Located in Istanbul's Sultanahmet neighborhood, The Museum of Turkish and Islamic Arts hosts a brand new exhibition, "The Oldest New," by calligrapher Mustafa Cemil Efe. Introducing Hüsn-i Hat (the Art of Turkish Calligraphy) to new generations and various cultures with more than 100 exhibitions he has held or contributed to, Mustafa Cemil Efe is among the shining artists in recent times in Turkey. With his latest exhibition, which opened yesterday, Efe adds a new dimension to the art of calligraphy.
The exhibition has calligraphy at its center and opens the door for many breakthroughs. Faithfully produced in the very old Hüsn-i Hat tradition, the pieces can be labeled modern and extraordinary. The exhibition is the fruit of the artist's work four years ago. Mustafa Cemil Efe, who fits 103 pieces into more than 60 old frames he got from antique markets and private collections in various countries, subtitles the exhibition "Lucky Frames." Coming from the very depth of the artist's soul, all the pieces originate from divine inspiration.
With his latest exhibition, the artist offers a new identity to the frames by coupling the oldest and the newest. The history of the frames, which vary in age from 50 to 400 years, is the point of origin for Efe's project.
Speaking about the project, Efe said: "The Tabula Rasa (blank slate) paradigm is one of the inspirational points for the exhibition. A person is like a blank slate at first and then the slate takes form over time. A frame that is not filled with truth stands like a soulless body with nonsense in it. The reason behind the luck of my frames is that they are adorned with meaning and spirit, taking their origin from divine inspiration. For example, a hand glass made by a master artisan transforms into a frame for my project. The frame, which previously had a mirror in it, now contains the name of our Prophet Muhammad, and the Muslim who is looking at the mirror, first sees the prophet. The idea of placing the name of our prophet, who taught us all the fundamentals of Islam, in a frame is just one of the approaches of our exhibition. Taking the frames as an inner soul that serves calligraphy excites me. I say inner as I think the artist promoting the piece is nothing but a cover and then comes the frame and lastly the letters An artist from Turkey buys an old frame from an antique shop with dirty shop windows in the backstreets of Paris. A beautiful, gilded, engraved frame. Taking the frame to his workshop afterwards, he writes 'Sufficient for me is Allah' and with that statement, the frame sets outs on a journey that might last for a 1,000 years at least. That is the fate of the frame. This fate forms an exhibition and makes people, who see the beautiful, smile. That is exactly what I aimed for with this exhibition. Making people smile and contributing to the birth of a story written by them."
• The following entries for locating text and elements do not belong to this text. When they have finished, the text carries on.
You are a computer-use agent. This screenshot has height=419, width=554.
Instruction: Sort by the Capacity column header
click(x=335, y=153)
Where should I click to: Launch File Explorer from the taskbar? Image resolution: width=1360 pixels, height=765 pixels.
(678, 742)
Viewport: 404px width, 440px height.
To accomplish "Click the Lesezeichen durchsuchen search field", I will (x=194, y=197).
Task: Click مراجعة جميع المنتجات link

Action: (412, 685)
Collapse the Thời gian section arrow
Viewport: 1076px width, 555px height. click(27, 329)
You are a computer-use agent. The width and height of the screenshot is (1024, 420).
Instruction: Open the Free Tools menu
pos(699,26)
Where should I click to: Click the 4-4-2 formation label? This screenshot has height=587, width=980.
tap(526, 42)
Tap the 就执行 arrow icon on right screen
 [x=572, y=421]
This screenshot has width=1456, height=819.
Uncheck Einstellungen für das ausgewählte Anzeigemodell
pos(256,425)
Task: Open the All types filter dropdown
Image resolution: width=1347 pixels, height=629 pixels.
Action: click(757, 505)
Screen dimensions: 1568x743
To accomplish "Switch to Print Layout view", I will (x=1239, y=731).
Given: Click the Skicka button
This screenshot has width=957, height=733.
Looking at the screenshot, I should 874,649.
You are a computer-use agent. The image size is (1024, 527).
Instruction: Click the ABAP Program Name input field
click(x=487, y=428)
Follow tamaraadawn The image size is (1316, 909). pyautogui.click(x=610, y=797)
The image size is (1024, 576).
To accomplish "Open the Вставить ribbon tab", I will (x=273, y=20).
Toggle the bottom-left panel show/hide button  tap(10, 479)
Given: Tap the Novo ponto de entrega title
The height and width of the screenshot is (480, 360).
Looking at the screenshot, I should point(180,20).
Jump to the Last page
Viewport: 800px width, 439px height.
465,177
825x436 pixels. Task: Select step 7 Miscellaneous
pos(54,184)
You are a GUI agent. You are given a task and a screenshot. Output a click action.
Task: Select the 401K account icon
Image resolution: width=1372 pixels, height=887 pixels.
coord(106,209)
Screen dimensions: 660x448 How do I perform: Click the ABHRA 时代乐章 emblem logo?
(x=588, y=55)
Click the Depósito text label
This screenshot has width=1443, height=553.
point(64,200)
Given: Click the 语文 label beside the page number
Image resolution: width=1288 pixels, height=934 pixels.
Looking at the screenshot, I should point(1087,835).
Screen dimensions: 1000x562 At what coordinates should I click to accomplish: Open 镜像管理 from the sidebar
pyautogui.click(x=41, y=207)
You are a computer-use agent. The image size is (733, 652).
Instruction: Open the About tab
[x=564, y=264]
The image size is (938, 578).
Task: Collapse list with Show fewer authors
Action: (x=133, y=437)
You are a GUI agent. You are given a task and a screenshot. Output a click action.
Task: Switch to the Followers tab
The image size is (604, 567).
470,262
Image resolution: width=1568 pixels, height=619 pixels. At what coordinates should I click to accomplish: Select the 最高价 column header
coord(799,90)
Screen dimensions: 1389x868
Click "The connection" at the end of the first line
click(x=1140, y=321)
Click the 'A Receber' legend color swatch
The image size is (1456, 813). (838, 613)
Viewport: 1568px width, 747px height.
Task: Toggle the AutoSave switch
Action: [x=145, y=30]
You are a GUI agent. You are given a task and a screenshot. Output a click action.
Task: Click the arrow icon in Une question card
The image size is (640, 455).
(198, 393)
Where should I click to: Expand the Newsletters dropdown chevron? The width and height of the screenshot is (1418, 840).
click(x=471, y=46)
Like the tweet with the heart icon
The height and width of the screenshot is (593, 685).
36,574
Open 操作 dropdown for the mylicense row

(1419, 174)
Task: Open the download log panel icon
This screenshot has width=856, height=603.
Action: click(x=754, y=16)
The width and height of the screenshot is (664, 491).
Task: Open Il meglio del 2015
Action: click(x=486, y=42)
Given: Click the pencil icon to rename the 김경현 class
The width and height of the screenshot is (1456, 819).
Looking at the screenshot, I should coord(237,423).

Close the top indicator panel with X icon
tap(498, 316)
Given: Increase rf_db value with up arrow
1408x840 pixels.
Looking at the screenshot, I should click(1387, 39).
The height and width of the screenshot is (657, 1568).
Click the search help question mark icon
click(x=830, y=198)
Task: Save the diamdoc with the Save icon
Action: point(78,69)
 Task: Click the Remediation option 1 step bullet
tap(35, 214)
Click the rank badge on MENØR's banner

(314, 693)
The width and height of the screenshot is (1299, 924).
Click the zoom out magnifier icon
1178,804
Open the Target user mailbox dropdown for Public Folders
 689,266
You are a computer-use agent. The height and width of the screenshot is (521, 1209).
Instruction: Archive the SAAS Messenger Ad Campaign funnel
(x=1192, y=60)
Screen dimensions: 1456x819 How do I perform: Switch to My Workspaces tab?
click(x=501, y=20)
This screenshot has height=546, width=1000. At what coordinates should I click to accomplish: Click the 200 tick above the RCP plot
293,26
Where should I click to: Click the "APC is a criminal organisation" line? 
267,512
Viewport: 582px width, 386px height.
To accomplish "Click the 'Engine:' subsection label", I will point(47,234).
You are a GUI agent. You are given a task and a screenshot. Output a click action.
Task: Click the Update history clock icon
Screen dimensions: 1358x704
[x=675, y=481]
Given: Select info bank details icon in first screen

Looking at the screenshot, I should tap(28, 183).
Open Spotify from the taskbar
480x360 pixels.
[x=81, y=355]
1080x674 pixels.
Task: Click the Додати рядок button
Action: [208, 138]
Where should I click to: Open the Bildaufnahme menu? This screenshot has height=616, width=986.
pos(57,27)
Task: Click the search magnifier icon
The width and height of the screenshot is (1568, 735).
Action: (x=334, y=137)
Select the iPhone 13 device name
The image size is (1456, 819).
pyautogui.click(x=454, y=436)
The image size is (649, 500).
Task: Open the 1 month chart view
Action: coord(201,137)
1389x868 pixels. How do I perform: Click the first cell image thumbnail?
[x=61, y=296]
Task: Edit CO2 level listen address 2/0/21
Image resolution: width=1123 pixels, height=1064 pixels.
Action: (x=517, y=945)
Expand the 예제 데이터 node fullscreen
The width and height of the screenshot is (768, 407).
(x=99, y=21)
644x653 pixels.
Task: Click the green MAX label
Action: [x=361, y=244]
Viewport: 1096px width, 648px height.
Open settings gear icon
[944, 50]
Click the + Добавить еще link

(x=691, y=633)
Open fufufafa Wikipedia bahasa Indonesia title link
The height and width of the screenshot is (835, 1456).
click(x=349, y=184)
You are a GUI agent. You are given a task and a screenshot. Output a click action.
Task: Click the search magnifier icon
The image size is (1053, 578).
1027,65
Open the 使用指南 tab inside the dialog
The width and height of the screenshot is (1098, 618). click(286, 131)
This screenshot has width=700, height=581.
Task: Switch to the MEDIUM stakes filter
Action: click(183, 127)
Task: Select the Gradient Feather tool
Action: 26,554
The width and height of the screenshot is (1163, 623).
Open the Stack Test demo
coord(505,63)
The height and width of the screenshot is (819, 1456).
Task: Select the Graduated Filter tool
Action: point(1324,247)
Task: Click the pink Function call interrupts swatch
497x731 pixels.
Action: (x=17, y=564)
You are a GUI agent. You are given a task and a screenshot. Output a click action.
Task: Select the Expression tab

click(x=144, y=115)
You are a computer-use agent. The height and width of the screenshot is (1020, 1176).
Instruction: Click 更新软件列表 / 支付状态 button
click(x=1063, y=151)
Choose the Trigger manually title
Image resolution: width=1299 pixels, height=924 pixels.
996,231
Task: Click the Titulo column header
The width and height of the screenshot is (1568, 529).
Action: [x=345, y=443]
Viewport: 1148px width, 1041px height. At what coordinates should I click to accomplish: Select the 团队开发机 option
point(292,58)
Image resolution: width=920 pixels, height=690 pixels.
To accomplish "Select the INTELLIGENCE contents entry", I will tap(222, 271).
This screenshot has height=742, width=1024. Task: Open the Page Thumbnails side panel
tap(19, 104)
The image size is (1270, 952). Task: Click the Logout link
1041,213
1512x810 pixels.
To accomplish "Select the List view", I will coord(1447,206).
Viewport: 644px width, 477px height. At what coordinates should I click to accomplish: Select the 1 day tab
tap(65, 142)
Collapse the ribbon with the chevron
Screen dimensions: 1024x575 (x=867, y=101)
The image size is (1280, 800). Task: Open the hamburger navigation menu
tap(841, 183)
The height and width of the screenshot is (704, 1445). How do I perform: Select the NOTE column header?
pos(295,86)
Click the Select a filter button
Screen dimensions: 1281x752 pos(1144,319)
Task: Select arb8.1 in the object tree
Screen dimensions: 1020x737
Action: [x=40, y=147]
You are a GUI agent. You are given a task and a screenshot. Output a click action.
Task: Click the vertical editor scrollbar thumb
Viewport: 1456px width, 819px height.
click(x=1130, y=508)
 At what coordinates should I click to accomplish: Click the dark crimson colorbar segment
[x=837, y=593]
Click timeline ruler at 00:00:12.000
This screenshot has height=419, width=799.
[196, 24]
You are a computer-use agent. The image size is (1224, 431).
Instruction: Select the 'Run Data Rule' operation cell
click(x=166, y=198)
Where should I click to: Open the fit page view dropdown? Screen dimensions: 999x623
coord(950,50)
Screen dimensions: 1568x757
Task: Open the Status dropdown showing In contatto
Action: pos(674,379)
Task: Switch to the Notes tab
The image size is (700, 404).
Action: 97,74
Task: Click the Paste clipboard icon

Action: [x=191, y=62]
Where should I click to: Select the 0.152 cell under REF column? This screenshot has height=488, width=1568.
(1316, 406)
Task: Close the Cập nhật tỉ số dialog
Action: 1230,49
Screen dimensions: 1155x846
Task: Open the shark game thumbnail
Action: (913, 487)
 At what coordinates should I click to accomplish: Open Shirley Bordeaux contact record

Educated by the late professor Fevzi Gümüş and practicing the art for almost 20 years, Efe will also display a piece by his master at the exhibition out of respect. As a requirement of the practice, the fate and the path of the master and the student fall apart even after death. The art of calligraphy, which blurs with much beauty, is an art that serves the spirit. As was once famously said, "Reading Hüsn-i Hat is like smelling a tulip."
The exhibition will be open for eight days at The Museum of Turkish and Islamic Arts.
About Mustafa Cemil Efe
Born in Ankara in 1979, Efe completed his primary and secondary education in Ankara and moved to Konya in 1993. In 2010, he started his M.A. at Mimar Sinan Fine Arts University, Traditional Turkish Arts, Department of Calligraphy. He took part in more than 100 national and international exhibitions in many countries, including Turkey, Japan, Nigeria, the Vatican, Iran, Syria, Iraq, Serbia and the U.S. The artist also wrote for the collections of the presidents of various countries. Obama, Putin and the president of China are prominent among them.
Serving as a professional graphic designer and cinematographer, Mustafa Cemil Efe also edits and writes for literary journals. At his workshop in Istanbul's Üsküdar district, Efe teaches new artists while sustaining his work.